▸ **Work item**
When you reach the line containing "[Сообщество DIM.RIA в Telegram] (868, 1957)" in the data below, begin returning lines exactly as written, and stop once the line containing "[button] (472, 283)" has been returned.

--------------------------------

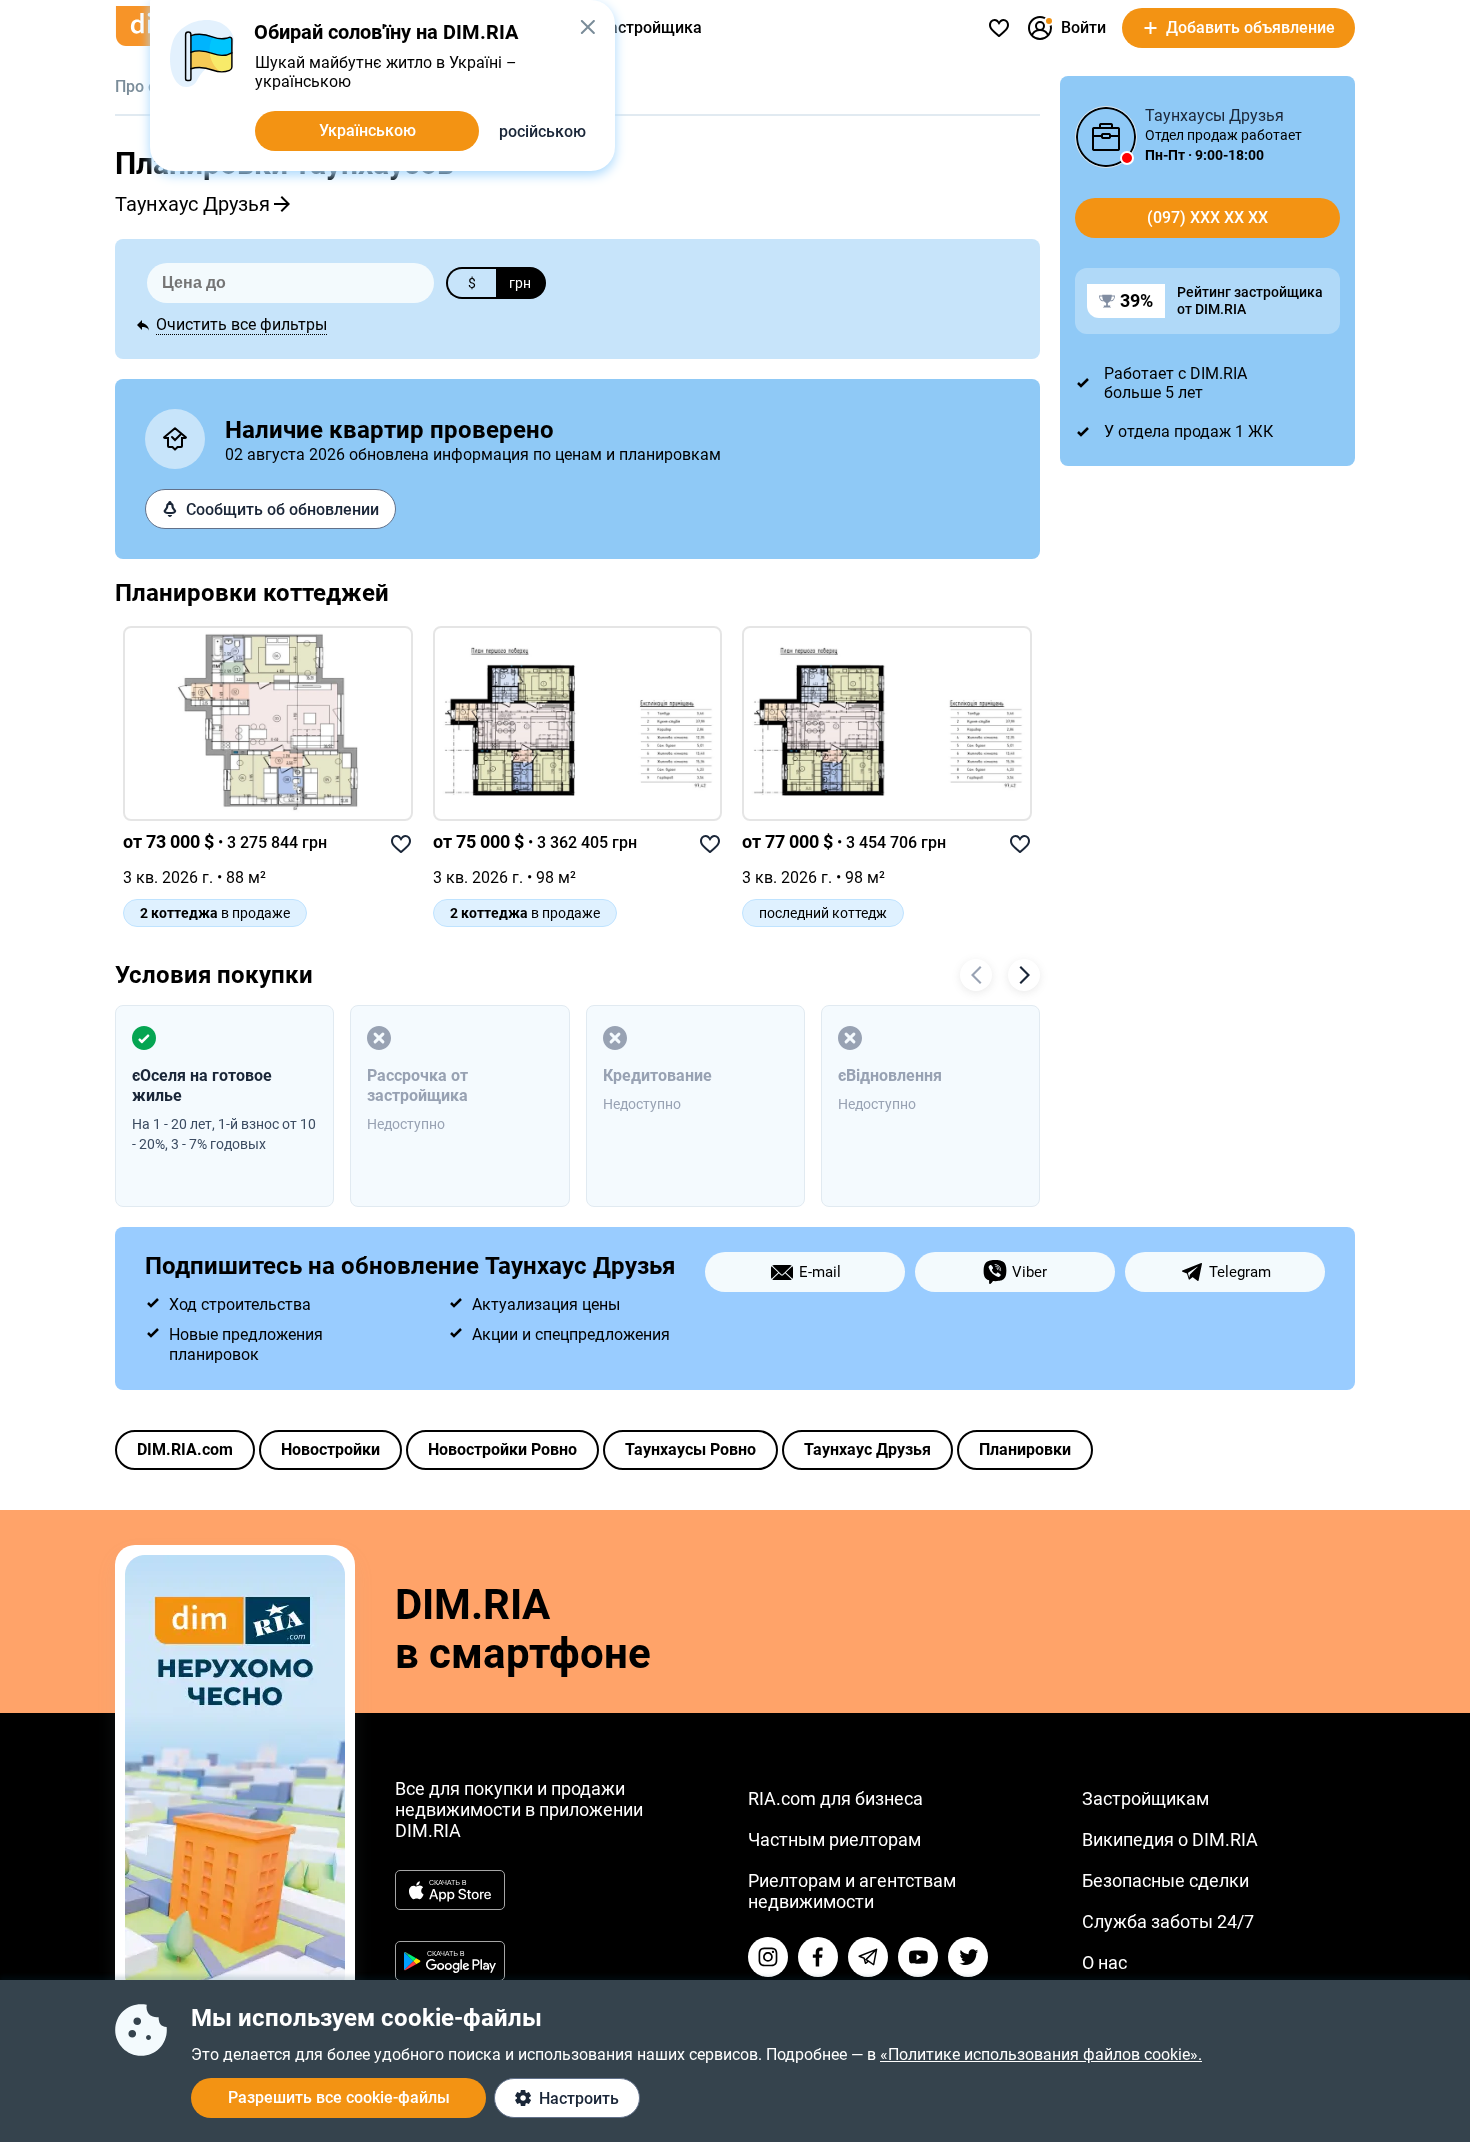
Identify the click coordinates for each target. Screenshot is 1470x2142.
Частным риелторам (834, 1839)
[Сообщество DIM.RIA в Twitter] (968, 1957)
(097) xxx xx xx (1207, 217)
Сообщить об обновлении (282, 509)
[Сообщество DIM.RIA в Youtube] (918, 1957)
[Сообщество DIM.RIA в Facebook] (818, 1957)
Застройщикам (1145, 1798)
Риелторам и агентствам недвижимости (852, 1891)
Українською (367, 130)
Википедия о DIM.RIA (1170, 1839)
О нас (1104, 1962)
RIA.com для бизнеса (835, 1798)
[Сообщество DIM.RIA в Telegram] (868, 1957)
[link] (268, 723)
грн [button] (520, 283)
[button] (587, 27)
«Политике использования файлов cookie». (1041, 2054)
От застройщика (640, 27)
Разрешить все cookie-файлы (339, 2097)
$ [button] (472, 283)
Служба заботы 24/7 (1168, 1921)
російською (542, 131)
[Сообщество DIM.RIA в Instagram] (768, 1957)
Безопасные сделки (1165, 1880)
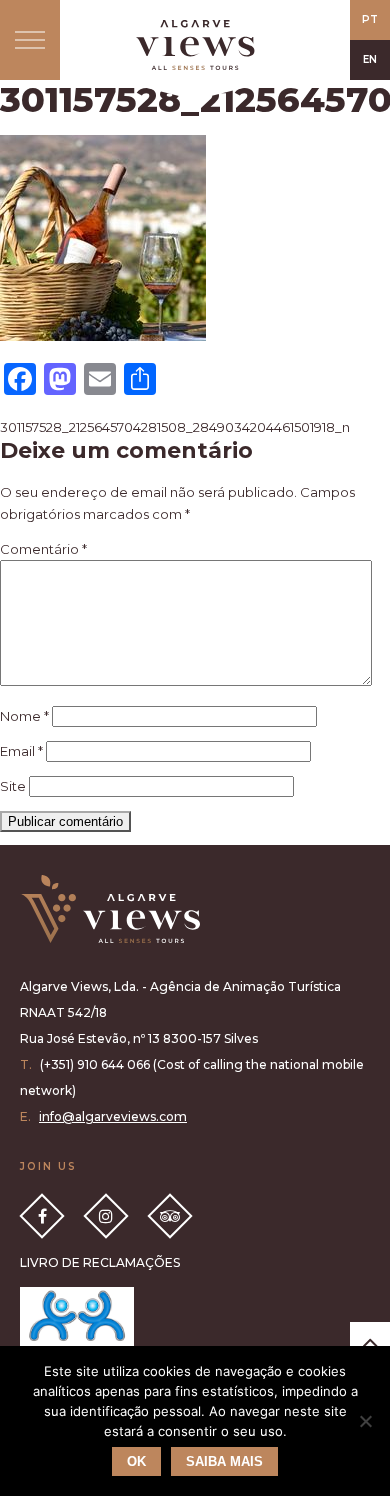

--------------------------------

▸ **Output of the exercise**
[Сообщество DIM.RIA в Telegram] (868, 1957)
[link] (268, 723)
грн [button] (520, 283)
[button] (587, 27)
«Политике использования файлов cookie». (1041, 2054)
От застройщика (640, 27)
Разрешить все cookie-файлы (339, 2097)
$ [button] (472, 283)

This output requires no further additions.